### Stored data
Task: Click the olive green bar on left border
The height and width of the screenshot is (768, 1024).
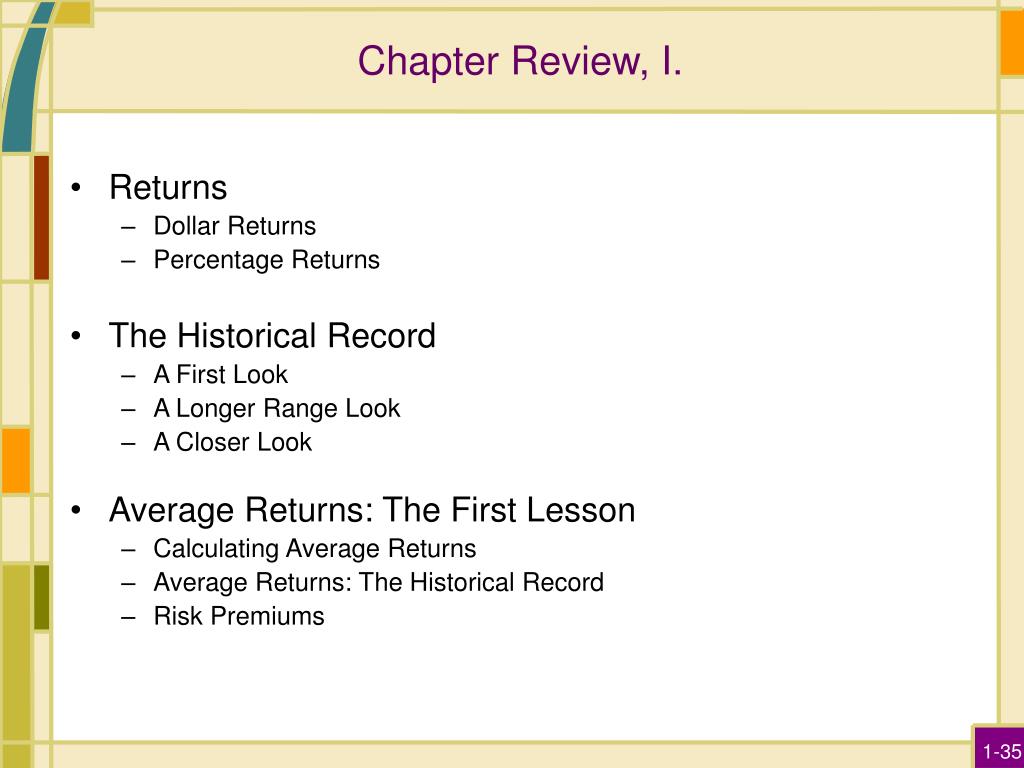Action: pyautogui.click(x=41, y=598)
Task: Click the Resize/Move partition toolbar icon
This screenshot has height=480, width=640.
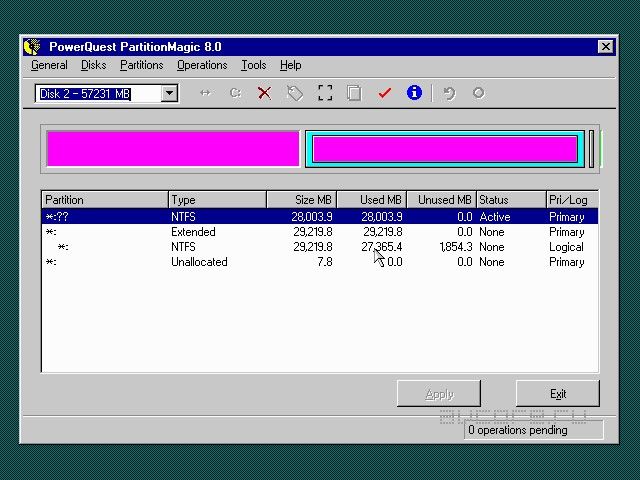Action: tap(205, 93)
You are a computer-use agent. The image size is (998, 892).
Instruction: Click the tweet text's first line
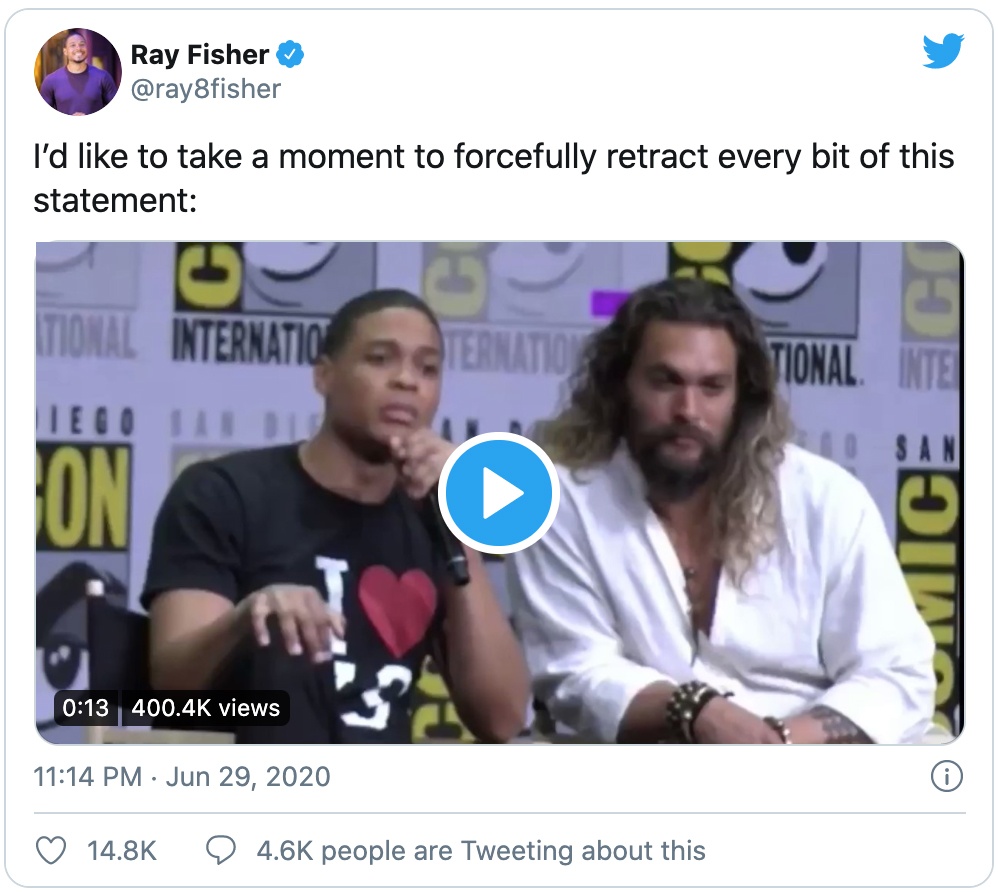(x=494, y=157)
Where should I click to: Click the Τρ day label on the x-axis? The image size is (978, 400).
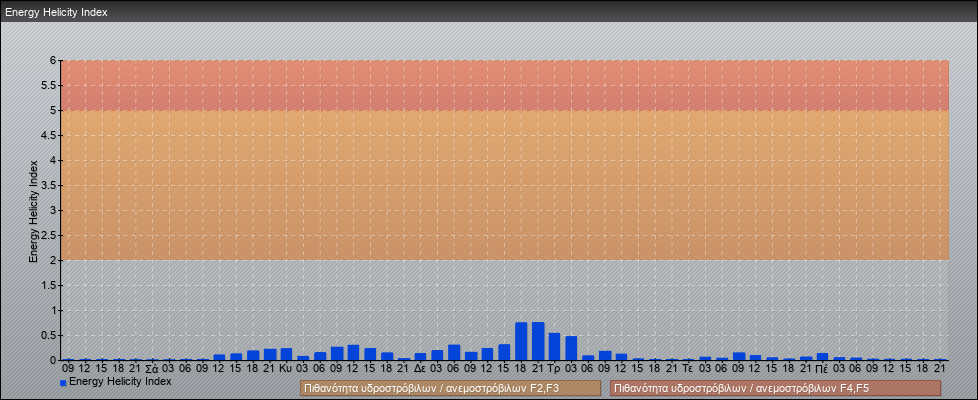coord(554,368)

### REQUIRED WORK
Give back the data verbatim. The pictures are not part of the copy.

### TASK ANSWER
Task: Click the olive green bar on left border
The height and width of the screenshot is (768, 1024).
Action: pyautogui.click(x=41, y=598)
Task: Click the Resize/Move partition toolbar icon
This screenshot has height=480, width=640.
Action: tap(205, 93)
You are a computer-use agent. The image size is (998, 892).
Instruction: Click the tweet text's first line
(x=494, y=157)
Where should I click to: Click the Τρ day label on the x-axis? The image size is (978, 400).
coord(554,368)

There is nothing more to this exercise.